> **EXERCISE PROMPT**
Only one span of the listing below is wanted: the lines from the one with "This screenshot has width=1269, height=793." through the one with "You are a computer-use agent. Image resolution: width=1029", reproduced exactly, both ends kept.

-- Opening Marker --

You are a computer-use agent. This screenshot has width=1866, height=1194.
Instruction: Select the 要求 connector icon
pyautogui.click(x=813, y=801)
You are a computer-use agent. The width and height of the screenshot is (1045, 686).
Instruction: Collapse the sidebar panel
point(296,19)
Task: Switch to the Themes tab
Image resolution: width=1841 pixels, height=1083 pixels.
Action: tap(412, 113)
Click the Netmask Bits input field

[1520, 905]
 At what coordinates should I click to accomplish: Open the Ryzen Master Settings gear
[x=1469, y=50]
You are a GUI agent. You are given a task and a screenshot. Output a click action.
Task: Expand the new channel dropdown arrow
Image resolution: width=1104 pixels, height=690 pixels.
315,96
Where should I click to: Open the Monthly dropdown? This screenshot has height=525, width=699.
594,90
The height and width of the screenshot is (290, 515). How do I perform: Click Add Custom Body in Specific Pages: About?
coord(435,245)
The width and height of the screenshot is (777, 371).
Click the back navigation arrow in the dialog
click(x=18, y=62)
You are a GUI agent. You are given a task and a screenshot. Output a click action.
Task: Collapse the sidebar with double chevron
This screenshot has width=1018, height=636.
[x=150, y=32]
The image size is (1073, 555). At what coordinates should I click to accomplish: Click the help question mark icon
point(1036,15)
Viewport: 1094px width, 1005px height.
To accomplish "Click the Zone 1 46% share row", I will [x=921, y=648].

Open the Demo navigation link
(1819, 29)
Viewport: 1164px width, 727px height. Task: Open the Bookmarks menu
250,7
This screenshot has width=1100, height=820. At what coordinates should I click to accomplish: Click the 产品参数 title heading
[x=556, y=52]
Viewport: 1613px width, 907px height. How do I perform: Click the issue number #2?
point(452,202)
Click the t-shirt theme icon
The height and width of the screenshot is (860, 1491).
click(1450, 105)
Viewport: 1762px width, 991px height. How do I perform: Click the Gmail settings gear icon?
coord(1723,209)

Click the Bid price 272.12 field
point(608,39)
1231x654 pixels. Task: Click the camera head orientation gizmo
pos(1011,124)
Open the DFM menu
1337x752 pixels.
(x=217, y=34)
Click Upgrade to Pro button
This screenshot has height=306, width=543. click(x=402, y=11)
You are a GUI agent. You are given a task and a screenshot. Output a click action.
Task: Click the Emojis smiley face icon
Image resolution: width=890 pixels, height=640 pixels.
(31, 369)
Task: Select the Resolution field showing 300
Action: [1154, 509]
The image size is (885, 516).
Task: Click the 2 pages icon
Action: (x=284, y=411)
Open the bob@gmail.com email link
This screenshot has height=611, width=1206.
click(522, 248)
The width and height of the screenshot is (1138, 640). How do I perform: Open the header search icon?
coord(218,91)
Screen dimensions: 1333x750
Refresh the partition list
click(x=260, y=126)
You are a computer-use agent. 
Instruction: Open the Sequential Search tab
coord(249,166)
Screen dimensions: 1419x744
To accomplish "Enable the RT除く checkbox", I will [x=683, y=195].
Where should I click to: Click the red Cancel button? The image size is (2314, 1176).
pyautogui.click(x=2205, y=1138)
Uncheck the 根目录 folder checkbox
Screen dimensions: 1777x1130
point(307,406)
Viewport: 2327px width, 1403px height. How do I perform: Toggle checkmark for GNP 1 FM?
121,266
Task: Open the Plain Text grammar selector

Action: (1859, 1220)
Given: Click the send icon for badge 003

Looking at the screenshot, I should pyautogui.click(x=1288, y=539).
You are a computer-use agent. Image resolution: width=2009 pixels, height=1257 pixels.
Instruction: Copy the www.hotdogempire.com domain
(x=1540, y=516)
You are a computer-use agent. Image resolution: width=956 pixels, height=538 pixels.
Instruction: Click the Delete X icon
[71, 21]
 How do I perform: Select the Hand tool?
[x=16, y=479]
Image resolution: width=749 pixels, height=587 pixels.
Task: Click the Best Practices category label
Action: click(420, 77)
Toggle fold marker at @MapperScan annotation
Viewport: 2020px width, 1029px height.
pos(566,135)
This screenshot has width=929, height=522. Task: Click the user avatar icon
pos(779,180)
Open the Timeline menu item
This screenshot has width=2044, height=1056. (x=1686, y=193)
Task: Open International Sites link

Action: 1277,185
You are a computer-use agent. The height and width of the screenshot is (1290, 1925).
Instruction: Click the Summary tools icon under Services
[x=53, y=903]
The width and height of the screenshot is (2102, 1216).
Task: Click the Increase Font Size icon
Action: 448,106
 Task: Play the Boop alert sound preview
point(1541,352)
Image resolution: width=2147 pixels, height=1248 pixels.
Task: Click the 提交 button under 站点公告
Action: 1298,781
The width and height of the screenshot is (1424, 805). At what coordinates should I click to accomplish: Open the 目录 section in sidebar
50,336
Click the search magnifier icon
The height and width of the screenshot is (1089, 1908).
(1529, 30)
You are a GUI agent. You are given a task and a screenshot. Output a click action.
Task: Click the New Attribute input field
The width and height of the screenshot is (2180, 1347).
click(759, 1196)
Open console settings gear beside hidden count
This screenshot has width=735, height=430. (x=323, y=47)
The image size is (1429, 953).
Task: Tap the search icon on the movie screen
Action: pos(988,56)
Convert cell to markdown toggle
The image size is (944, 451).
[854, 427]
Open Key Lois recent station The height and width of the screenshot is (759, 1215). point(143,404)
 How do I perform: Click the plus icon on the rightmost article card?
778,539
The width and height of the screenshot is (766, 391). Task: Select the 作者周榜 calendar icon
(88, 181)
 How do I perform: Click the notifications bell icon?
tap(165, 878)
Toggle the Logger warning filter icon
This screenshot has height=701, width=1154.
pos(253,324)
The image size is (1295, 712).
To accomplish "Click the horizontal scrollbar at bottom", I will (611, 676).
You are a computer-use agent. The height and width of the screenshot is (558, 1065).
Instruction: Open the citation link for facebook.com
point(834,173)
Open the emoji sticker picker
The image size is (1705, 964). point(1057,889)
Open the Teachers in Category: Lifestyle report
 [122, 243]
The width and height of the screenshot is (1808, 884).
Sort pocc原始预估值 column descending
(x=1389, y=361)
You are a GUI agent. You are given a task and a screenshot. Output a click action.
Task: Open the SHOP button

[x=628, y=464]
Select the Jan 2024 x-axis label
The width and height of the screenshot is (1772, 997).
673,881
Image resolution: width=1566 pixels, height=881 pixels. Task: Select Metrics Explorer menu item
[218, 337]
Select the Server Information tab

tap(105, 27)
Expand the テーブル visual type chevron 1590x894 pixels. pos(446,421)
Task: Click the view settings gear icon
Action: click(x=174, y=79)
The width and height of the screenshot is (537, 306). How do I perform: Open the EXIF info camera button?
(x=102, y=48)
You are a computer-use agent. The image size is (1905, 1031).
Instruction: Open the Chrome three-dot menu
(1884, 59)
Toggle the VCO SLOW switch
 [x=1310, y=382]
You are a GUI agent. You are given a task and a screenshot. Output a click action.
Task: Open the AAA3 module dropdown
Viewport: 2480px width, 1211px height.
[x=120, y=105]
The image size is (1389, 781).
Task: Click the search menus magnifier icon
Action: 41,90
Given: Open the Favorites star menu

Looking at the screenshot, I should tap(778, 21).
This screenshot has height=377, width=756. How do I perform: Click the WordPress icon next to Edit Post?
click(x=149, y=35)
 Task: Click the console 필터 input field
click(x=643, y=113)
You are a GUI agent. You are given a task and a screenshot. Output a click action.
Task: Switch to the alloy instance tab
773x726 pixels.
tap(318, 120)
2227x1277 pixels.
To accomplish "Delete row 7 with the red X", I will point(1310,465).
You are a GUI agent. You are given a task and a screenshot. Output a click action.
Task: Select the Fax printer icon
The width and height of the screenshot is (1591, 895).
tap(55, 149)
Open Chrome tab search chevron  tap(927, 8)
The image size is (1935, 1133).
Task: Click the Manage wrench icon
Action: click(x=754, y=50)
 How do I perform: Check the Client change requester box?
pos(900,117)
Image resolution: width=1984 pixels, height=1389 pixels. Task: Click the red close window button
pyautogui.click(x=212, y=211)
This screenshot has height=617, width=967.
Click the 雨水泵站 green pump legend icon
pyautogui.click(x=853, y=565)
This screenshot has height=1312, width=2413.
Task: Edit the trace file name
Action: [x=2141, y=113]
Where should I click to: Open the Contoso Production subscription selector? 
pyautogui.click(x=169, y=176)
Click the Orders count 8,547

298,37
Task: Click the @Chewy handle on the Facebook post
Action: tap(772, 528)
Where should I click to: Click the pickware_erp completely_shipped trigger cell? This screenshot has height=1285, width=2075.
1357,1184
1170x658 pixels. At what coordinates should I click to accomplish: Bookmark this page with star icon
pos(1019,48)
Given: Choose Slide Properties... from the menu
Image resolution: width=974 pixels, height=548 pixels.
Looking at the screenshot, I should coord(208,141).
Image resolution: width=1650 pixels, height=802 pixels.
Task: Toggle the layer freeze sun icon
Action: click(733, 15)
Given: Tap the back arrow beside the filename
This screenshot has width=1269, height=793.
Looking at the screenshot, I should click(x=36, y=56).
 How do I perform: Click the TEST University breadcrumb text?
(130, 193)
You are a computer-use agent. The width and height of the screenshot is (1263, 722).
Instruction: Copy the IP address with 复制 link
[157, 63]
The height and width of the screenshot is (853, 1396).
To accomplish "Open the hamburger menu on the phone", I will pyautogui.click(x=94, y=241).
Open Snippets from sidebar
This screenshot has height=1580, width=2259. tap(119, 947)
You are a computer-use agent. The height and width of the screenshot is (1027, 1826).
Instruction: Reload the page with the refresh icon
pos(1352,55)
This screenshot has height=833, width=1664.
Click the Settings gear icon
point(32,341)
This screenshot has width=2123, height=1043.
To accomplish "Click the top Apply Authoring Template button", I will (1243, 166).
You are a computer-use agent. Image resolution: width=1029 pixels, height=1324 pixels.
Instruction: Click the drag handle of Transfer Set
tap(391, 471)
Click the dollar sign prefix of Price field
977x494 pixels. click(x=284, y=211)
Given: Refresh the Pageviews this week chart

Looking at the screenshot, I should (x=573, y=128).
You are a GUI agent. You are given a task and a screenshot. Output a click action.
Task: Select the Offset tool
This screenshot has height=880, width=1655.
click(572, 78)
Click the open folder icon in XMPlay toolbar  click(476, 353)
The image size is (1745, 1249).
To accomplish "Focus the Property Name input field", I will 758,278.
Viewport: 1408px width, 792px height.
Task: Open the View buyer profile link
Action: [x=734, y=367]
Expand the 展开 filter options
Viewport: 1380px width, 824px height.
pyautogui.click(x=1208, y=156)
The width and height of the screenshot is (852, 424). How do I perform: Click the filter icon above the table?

-- Closing Marker --

> **EXERCISE SOLUTION**
This screenshot has width=1269, height=793.
Looking at the screenshot, I should click(x=36, y=56).
 How do I perform: Click the TEST University breadcrumb text?
(130, 193)
You are a computer-use agent. The width and height of the screenshot is (1263, 722).
Instruction: Copy the IP address with 复制 link
[157, 63]
The height and width of the screenshot is (853, 1396).
To accomplish "Open the hamburger menu on the phone", I will pyautogui.click(x=94, y=241).
Open Snippets from sidebar
This screenshot has height=1580, width=2259. tap(119, 947)
You are a computer-use agent. The height and width of the screenshot is (1027, 1826).
Instruction: Reload the page with the refresh icon
pos(1352,55)
This screenshot has height=833, width=1664.
Click the Settings gear icon
point(32,341)
This screenshot has width=2123, height=1043.
To accomplish "Click the top Apply Authoring Template button", I will (1243, 166).
You are a computer-use agent. Image resolution: width=1029 pixels, height=1324 pixels.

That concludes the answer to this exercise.